10 thoughts on “The lights go out

  1. CFE is light years from where it once was. About 5 years ago, CFE was replacing all of the light poles in my barrio, notifying the affected houses a day or two before. That never would’ve happened 15 years ago.


    1. Peggy: I’ve read other people in other parts of Mexico complaining about CFE. In these parts, and Mexico City too, I’ve always found it extremely well organized.


  2. The configuration of all those electrical lines reminds me so much of our time in Belize. They too must use the same handbook of “how to.” Watching a service truck one day was a hair-raising sight. No safety equipment I could see. In fact, the worker shimmied up the electrical pole quicker then he would have with a ladder. All he used was a belt of some sort to reverse rappel up to the top. Resourceful this daring lineman was when his buddy tied a rope to their truck bumper inching forward to make the rope taunt, so the lineman on the pole could pull supplies up to his roosting spot. I think your working crew is a bit more advanced in their methods than our island crew was.


  3. It sounds like you were out of electricity for a few hours. Lucky you! I have a 2000 W generator for such occasions, which occurs on a weekly basis at our cabin. Not so much in the city although it’s kind of amusing to see how the city folks react to a couple of hours of power outage. I hope we don’t get a real disaster! We’re off to the Bush for a few weeks. Cheers.

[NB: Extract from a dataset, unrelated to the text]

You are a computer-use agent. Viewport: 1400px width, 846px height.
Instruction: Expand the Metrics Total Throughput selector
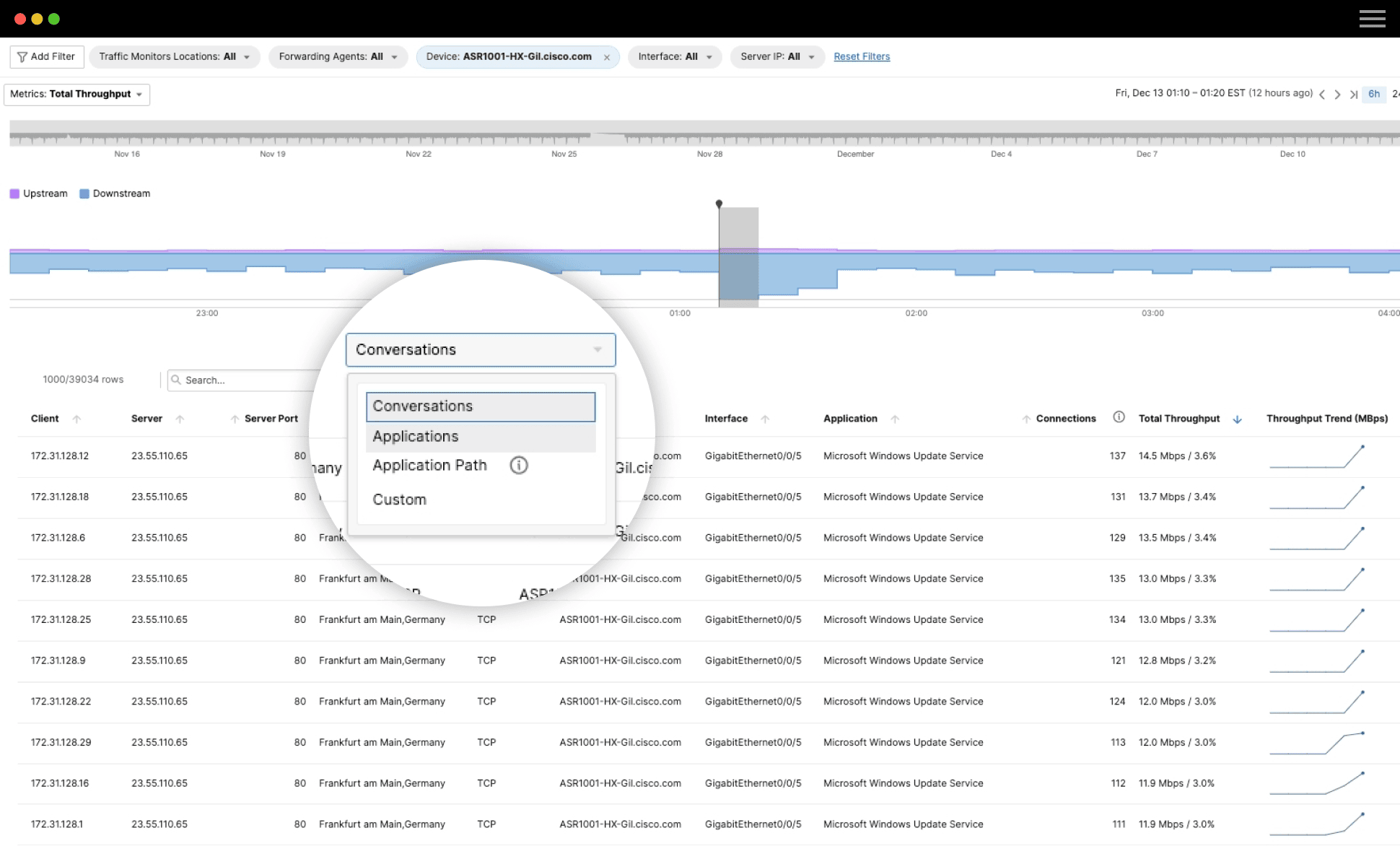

    1. Brent: This maintenance thing is rare. I don’t recall it happening but one other time in the 15 years we’ve lived in this house. So buying a generator wouldn’t be practical. I suppose that were I to go full survivalist I would buy one. A friend here has one. As soon as the municipal power goes out, it cranks up automatically. Hardly misses a beat. Our lights go out now and then, not often and it usually is fairly brief, nothing like the hours of yesterday.

      Enjoy the Bush! And cheers back at you.


  4. It happened so often at our cottage in Canada that we finally got a whole house generator. Then when the electicity went off the generator automatically came on without a break in service. Our water well ran on an electric pump so no electric, no water, either. Long periods of outage were very inconvenient although Ontario Hydro was “working” on the problem which they first had to find.


    1. Carole: Yes, a friend has that type of generator. You don’t even notice the regular electricity died. Fortunately, we have very good service where we live, and no cottage in the woods.